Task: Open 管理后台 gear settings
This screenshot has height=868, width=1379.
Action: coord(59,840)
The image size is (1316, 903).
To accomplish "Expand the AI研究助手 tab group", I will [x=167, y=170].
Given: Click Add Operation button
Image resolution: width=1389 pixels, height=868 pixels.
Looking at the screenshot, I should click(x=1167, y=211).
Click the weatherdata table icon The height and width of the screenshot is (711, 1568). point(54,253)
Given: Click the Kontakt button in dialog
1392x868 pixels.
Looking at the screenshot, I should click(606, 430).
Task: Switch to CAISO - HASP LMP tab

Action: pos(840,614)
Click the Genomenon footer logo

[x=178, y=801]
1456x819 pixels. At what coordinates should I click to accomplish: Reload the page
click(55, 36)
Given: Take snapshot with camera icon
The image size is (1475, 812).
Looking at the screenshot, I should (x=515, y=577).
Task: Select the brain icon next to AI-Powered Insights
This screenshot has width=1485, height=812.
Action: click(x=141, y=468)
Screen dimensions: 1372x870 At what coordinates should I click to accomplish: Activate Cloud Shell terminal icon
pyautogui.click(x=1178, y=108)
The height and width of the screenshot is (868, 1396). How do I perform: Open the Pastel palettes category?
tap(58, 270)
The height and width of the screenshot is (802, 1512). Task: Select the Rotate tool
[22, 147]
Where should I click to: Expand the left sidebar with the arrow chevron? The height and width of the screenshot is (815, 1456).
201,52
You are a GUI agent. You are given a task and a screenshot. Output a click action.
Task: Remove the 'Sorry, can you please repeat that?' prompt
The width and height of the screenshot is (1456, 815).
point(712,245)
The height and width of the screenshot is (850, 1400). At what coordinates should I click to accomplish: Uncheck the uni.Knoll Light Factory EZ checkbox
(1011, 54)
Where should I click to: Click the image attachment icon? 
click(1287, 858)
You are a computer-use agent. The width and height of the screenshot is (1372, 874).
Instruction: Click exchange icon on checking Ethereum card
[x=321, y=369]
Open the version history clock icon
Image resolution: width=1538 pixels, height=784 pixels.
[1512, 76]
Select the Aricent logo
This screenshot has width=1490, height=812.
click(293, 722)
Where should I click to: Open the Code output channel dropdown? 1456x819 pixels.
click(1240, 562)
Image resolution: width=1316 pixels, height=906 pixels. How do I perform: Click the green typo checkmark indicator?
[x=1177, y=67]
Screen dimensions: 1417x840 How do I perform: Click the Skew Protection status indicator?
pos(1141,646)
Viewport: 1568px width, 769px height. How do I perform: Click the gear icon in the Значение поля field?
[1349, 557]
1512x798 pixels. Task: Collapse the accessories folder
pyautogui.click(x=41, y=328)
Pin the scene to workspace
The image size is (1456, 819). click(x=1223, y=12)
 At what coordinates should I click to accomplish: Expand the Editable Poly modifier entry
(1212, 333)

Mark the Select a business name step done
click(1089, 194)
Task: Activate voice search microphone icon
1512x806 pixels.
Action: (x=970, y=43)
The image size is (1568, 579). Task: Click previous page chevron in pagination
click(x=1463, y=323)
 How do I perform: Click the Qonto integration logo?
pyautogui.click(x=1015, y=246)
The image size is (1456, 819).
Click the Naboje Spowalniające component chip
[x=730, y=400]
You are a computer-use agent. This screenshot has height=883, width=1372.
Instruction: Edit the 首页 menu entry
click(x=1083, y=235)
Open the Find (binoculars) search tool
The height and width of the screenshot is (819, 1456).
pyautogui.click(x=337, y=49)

§ How to complete this task
Retype the listing from above, matching it exactly.

§ Expected answer
Task: Open 管理后台 gear settings
This screenshot has height=868, width=1379.
Action: coord(59,840)
The image size is (1316, 903).
To accomplish "Expand the AI研究助手 tab group", I will [x=167, y=170].
Given: Click Add Operation button
Image resolution: width=1389 pixels, height=868 pixels.
Looking at the screenshot, I should click(x=1167, y=211).
Click the weatherdata table icon The height and width of the screenshot is (711, 1568). point(54,253)
Given: Click the Kontakt button in dialog
1392x868 pixels.
Looking at the screenshot, I should click(606, 430).
Task: Switch to CAISO - HASP LMP tab

Action: pos(840,614)
Click the Genomenon footer logo

[x=178, y=801]
1456x819 pixels. At what coordinates should I click to accomplish: Reload the page
click(55, 36)
Given: Take snapshot with camera icon
The image size is (1475, 812).
Looking at the screenshot, I should (x=515, y=577).
Task: Select the brain icon next to AI-Powered Insights
This screenshot has width=1485, height=812.
Action: click(x=141, y=468)
Screen dimensions: 1372x870 At what coordinates should I click to accomplish: Activate Cloud Shell terminal icon
pyautogui.click(x=1178, y=108)
The height and width of the screenshot is (868, 1396). How do I perform: Open the Pastel palettes category?
tap(58, 270)
The height and width of the screenshot is (802, 1512). Task: Select the Rotate tool
[22, 147]
Where should I click to: Expand the left sidebar with the arrow chevron? The height and width of the screenshot is (815, 1456).
201,52
You are a GUI agent. You are given a task and a screenshot. Output a click action.
Task: Remove the 'Sorry, can you please repeat that?' prompt
The width and height of the screenshot is (1456, 815).
point(712,245)
The height and width of the screenshot is (850, 1400). At what coordinates should I click to accomplish: Uncheck the uni.Knoll Light Factory EZ checkbox
(1011, 54)
Where should I click to: Click the image attachment icon? 
click(1287, 858)
You are a computer-use agent. The width and height of the screenshot is (1372, 874).
Instruction: Click exchange icon on checking Ethereum card
[x=321, y=369]
Open the version history clock icon
Image resolution: width=1538 pixels, height=784 pixels.
[1512, 76]
Select the Aricent logo
This screenshot has width=1490, height=812.
click(293, 722)
Where should I click to: Open the Code output channel dropdown? 1456x819 pixels.
click(1240, 562)
Image resolution: width=1316 pixels, height=906 pixels. How do I perform: Click the green typo checkmark indicator?
[x=1177, y=67]
Screen dimensions: 1417x840 How do I perform: Click the Skew Protection status indicator?
pos(1141,646)
Viewport: 1568px width, 769px height. How do I perform: Click the gear icon in the Значение поля field?
[1349, 557]
1512x798 pixels. Task: Collapse the accessories folder
pyautogui.click(x=41, y=328)
Pin the scene to workspace
The image size is (1456, 819). click(x=1223, y=12)
 At what coordinates should I click to accomplish: Expand the Editable Poly modifier entry
(1212, 333)

Mark the Select a business name step done
click(1089, 194)
Task: Activate voice search microphone icon
1512x806 pixels.
Action: (x=970, y=43)
The image size is (1568, 579). Task: Click previous page chevron in pagination
click(x=1463, y=323)
 How do I perform: Click the Qonto integration logo?
pyautogui.click(x=1015, y=246)
The image size is (1456, 819).
Click the Naboje Spowalniające component chip
[x=730, y=400]
You are a computer-use agent. This screenshot has height=883, width=1372.
Instruction: Edit the 首页 menu entry
click(x=1083, y=235)
Open the Find (binoculars) search tool
The height and width of the screenshot is (819, 1456).
pyautogui.click(x=337, y=49)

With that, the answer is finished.